An interest rate is simply the price of having money now instead of later. Because every asset is a claim on money that arrives later, that one price reaches into the value of practically everything.

At bottom, an interest rate is the price of time. It's what has to be paid to have money now instead of later, and, looked at the other way, what you get compensated for when you hand over money now in exchange for having it later. That sounds abstract. Its consequences are anything but, because almost every asset an investor might own is a claim on money that shows up sometime in the future.

The connection runs through something called discounting, and it's worth actually understanding rather than just nodding along. A sum arriving in ten years is worth less than the same sum arriving today, because today's money could be invested and would grow in the meantime. How much less depends entirely on the rate at which money can grow, the interest rate, in other words. When rates are high, a distant sum is worth a lot less today. When rates are low, it's worth much more.

Now think about what a share of a company actually is: a claim on the profits that business will generate over the rest of its life, which stretches many years into the future. The value of that claim today is the value of all those future profits, discounted back to the present. Raise the rate used to discount them, and the value of the claim falls, without a single thing changing about the underlying business. The company earns the same amount, sells the same amount, employs the same people. Only the price of time has moved.

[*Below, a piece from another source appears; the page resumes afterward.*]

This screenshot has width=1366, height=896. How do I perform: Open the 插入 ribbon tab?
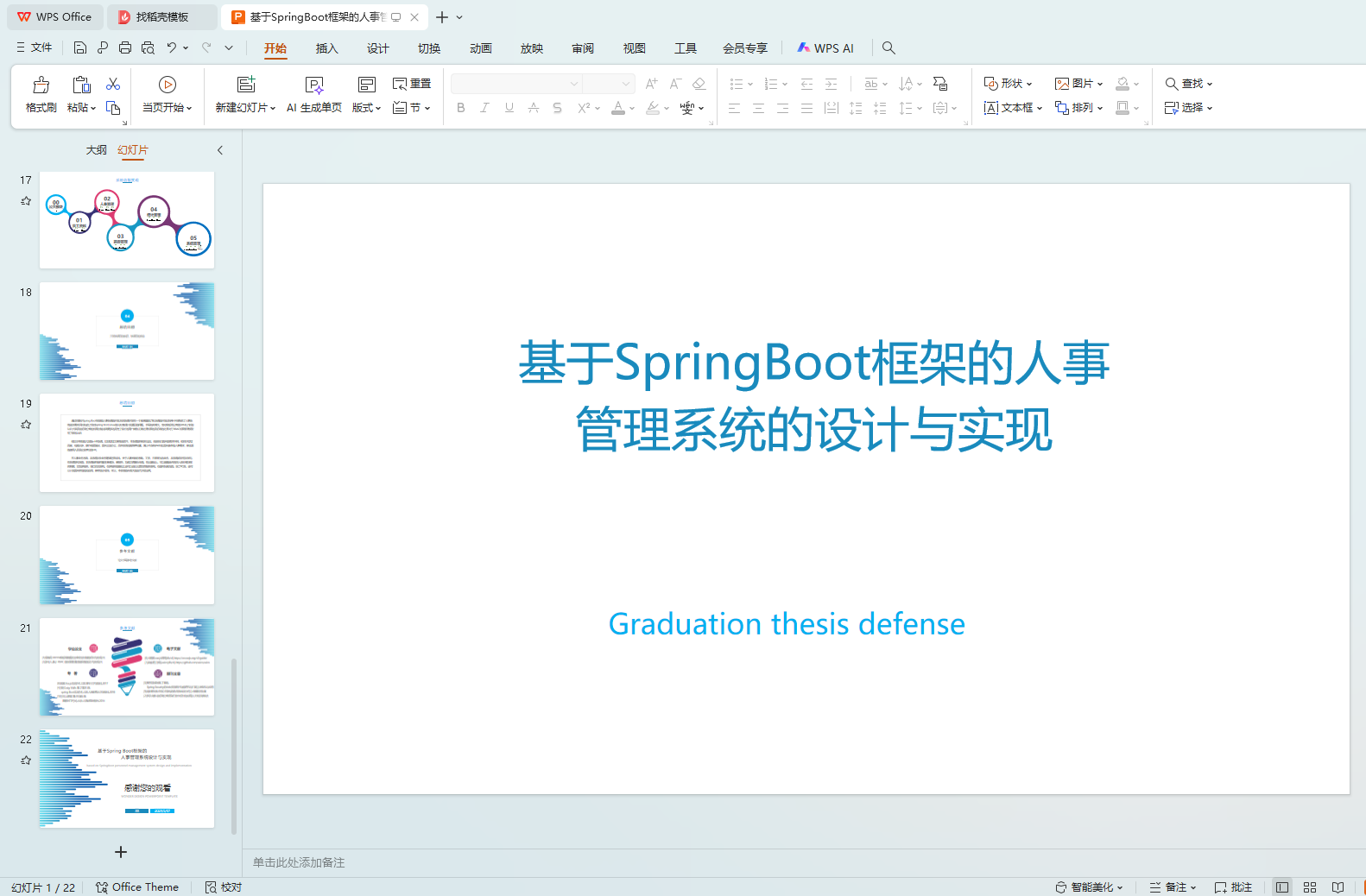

This is how a decision made by a central bank, with no direct link to any one company, can move the price of every company at once. The rate goes up, the discount applied to future profits goes up, and the present value of every stream of future profits comes down. No corporate news required. The repricing is pure arithmetic, and it applies to bonds, property, shares, and any other claim on money that hasn't arrived yet.

The effect isn't uniform, and the shape of its unevenness explains a lot that otherwise looks baffling. A company whose profits mostly arrive soon is barely touched, because near-term money only gets discounted a little. A company whose value depends on big profits arriving many years out, which describes most fast-growing businesses, gets hit hard, because distant money is discounted heavily, and a change in the discount rate compounds across all those intervening years.

That's why rising rates tend to hurt growth-oriented companies far more than established, profitable ones, and it has nothing to do with judging the businesses themselves. It's purely mechanical. A growth company's value sits mostly in the distant future, and the distant future is exactly where a change in rates does the most damage. An investor who watches such companies fall hard when rates rise and concludes something broke in the business has confused an arithmetic consequence for a commercial one.

Rates also work through a second channel, entirely separate from discounting, and both run simultaneously. When rates rise, safe alternatives get more attractive. An investor who can earn a decent return on a government bond, at far less risk, needs a correspondingly better story from equities to justify holding them instead. Capital shifts around, and that shift itself moves prices. When rates sit very low, the safe alternatives pay almost nothing, and investors get pushed toward riskier assets just to find any return at all.

A third channel runs through the businesses themselves rather than through arithmetic. Companies borrow money, and when rates rise, their borrowing costs go up, which cuts into profits directly. Companies carrying a lot of debt feel this far more than companies carrying little, and a business that depends on continuously refinancing itself may find that a change in rates threatens its survival, not just its earnings. That's a real operational effect, distinct from the valuation effect that runs through discounting.

It's worth being clear about what this understanding doesn't give you, since the temptation to overreach here is considerable. Knowing that rates affect asset prices doesn't let an investor predict what rates will do next, and the track record of forecasting rates is poor even among people whose full-time job it is. An investor who understands the mechanism and then uses it to bet on where rates are headed has left the territory of understanding and wandered into the territory of prediction.

What the understanding does provide is an explanation, and that's genuinely valuable on its own. An investor watching their holdings fall while nothing has changed about the businesses they own is much better equipped for that moment if they know the price of time has moved, and that what they're seeing is an arithmetic revaluation, not a verdict on their judgment. An explanation isn't a prediction. But an explanation is exactly what lets an investor sit still instead of doing something rash.

One caution about the direction of causation, since this relationship gets described too simply far too often. Rates don't move for no reason. Central banks adjust them in response to economic conditions, raising them, typically, when inflation is a worry, and lowering them when growth is weakening. That means a change in rates always arrives with company: whatever conditions prompted the change come along with their own separate effects on businesses and markets. An investor watching prices fall as rates rise is seeing the discounting effect, but they may also be seeing the market's read on whatever economic conditions triggered the rate move in the first place, and the two are tangled together in ways that resist clean separation. The mechanism described here is real, and it is not the whole story. Treating it as the whole story would just trade one oversimplification for another.

VESTFY™ presents interest rates as the single most important concept linking the wider economy to the value of what an investor actually owns. Nearly every macroeconomic development that matters to markets matters through this channel, and an investor who understands discounting has picked up the key that makes a great deal of otherwise bewildering market behavior make sense.